The entries that follow must be given again exactly, with no pictures kept.

*** Opening DATA FOR PROCESSING ***

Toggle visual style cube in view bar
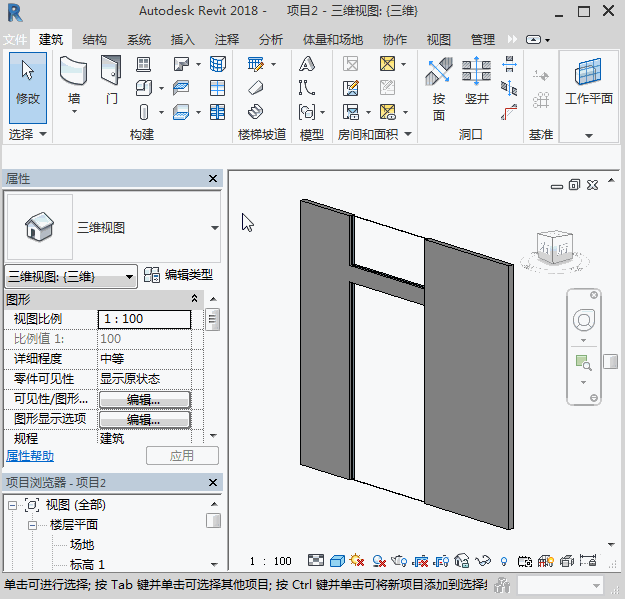click(337, 561)
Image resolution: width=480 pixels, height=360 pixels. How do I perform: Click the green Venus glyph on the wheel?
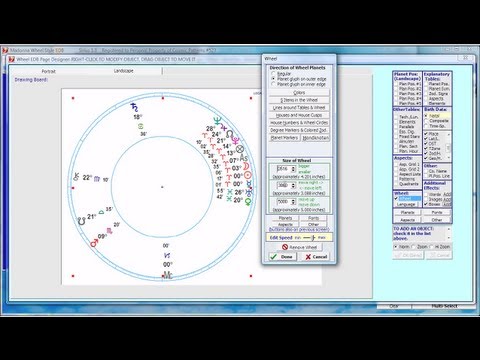pos(248,201)
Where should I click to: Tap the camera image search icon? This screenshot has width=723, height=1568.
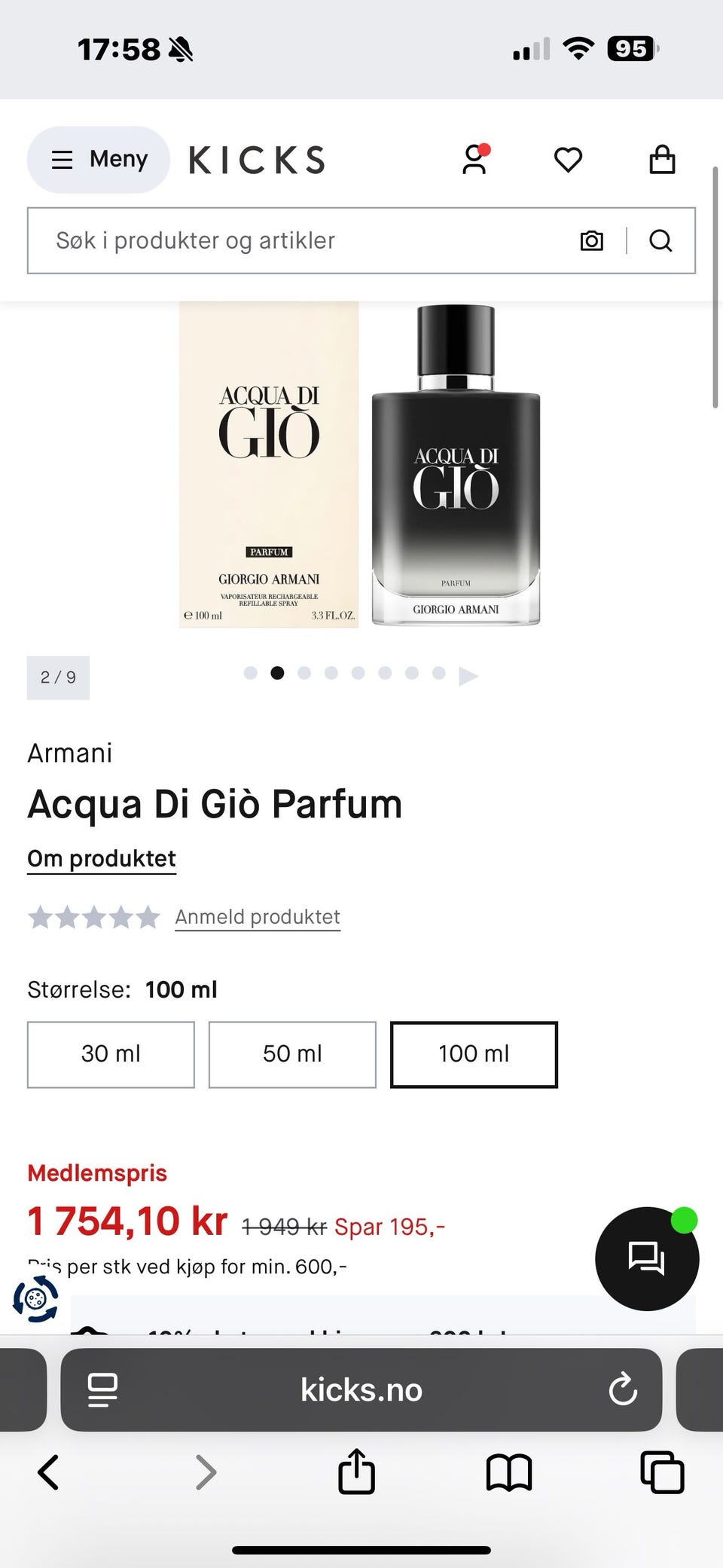(592, 241)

*** Closing DATA FOR PROCESSING ***

- _SOLUTION TO THE PROBLEM_
Toggle visual style cube in view bar
click(337, 561)
Image resolution: width=480 pixels, height=360 pixels. How do I perform: Click the green Venus glyph on the wheel?
pos(248,201)
Where should I click to: Tap the camera image search icon? This screenshot has width=723, height=1568.
(592, 241)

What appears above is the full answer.